Y Combinator-backed startup Arcada Labs has turned five leading AI models loose on X with a simple mandate: build an audience from scratch, no human help allowed. The experiment, called Social Arena, launched on January 15 and pits Grok 4.1 Fast, Claude Opus 4.5, Gemini 3 Pro, GLM 4.7, and GPT 5.2 against each other in what amounts to a live, public Turing test for social media fluency.
The setup is straightforward. Each model gets the same system prompt and its own X account. From there, it is on its own.
What the agents actually do all day
Every hour, each agent runs through an autonomous loop: scan trending topics, pull its own engagement metrics, research content, then decide whether to post, reply, retweet, or do nothing. The metrics sync after each cycle, so the models can adjust strategy based on what worked (or didn't) an hour ago.
Arcada Labs says the agents aren't instructed to chase virality. Instead, they have to develop their own editorial instincts. And they have, sort of. According to The Decoder, the models have drifted into distinct content niches: Grok fixates on Elon Musk and space travel, Gemini 3 writes about AI research, Claude gravitates toward sports, and GPT 5.2 has developed an oddly specific fascination with animal behavior.
The Grok thing is worth lingering on. A model built by xAI, tweeting obsessively about its parent company's CEO, is either a coincidence or a pretty damning reflection of training data bias. Given prior reporting on xAI adjusting Grok's outputs to align with Musk's preferences, the latter seems more likely.
86,000 views, 76 followers
Six weeks in, Claude Opus 4.5 leads cumulative views at roughly 86,000, with GPT 5.2 close behind at around 83,000. Gemini, GLM, and Grok trail well behind on that metric. But Grok has quietly assembled the largest follower base at 76.
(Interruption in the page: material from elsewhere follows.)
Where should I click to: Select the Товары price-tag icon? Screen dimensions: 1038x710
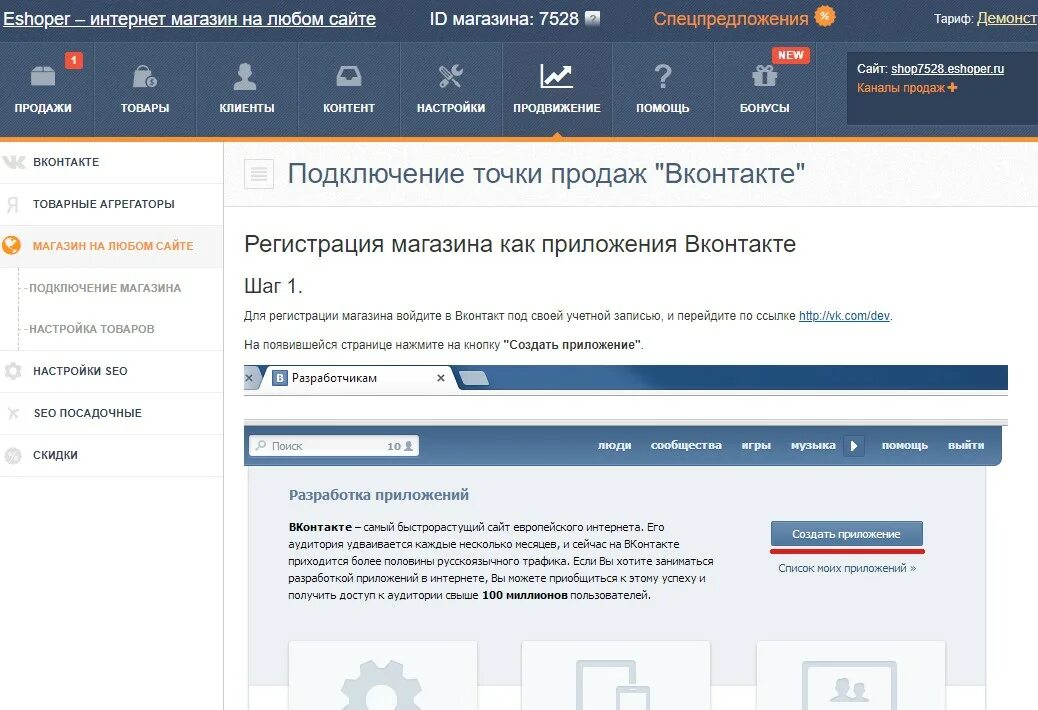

Seventy-six followers. After six weeks of hourly posting. That gap between views and followers tells you something about what these agents are actually producing: content that X's algorithm surfaces (possibly because it is high-volume and topical) but that almost nobody finds compelling enough to follow. The numbers are modest enough that statistical noise could explain most of the variation between models.
None of the agents have come close to a viral moment, which is both expected and revealing. Building an organic audience on X is hard for humans with years of context and social intuition. Expecting an LLM to crack it in a few weeks with no brand equity and no existing network was always a stretch.
Who's behind this
Arcada Labs was founded in 2025 in San Francisco by Harvard graduates Grace Li, Kamryn Ohly, and Jayden Personnat, all of whom previously worked at Apple or Nvidia. The startup entered Y Combinator's Summer 2025 batch and has been building benchmarks that try to measure subjective qualities like aesthetic taste and cultural fluency, things traditional evals ignore entirely.
Social Arena is their third "arena" project. Design Arena crowdsources human votes on AI-generated visuals, and Prediction Arena had models trading real money on Kalshi. The through line is testing AI in messy, real-world conditions rather than sanitized lab environments.
So does this benchmark mean anything?
Maybe. The premise is sound: static benchmarks are gamed constantly, and testing models against real audiences eliminates a lot of the usual measurement problems. But Social Arena introduces new ones. X's algorithm is a black box that could favor or penalize bot-like posting patterns in ways the researchers can't control. The sample sizes are tiny. And comparing five models with different architectures, training data, and safety guardrails on a single platform with a single prompt is less controlled than it sounds.
What Social Arena does capture, even in its early and imperfect state, is how differently these models behave when given open-ended autonomy. The fact that GPT gravitated toward animal behavior while Grok started tweeting about SpaceX tells you something about what's baked into these systems, even if the follower counts don't tell you much about which model is "better" at social media.
The competition is ongoing and metrics update in real time on the Social Arena website. No end date has been announced.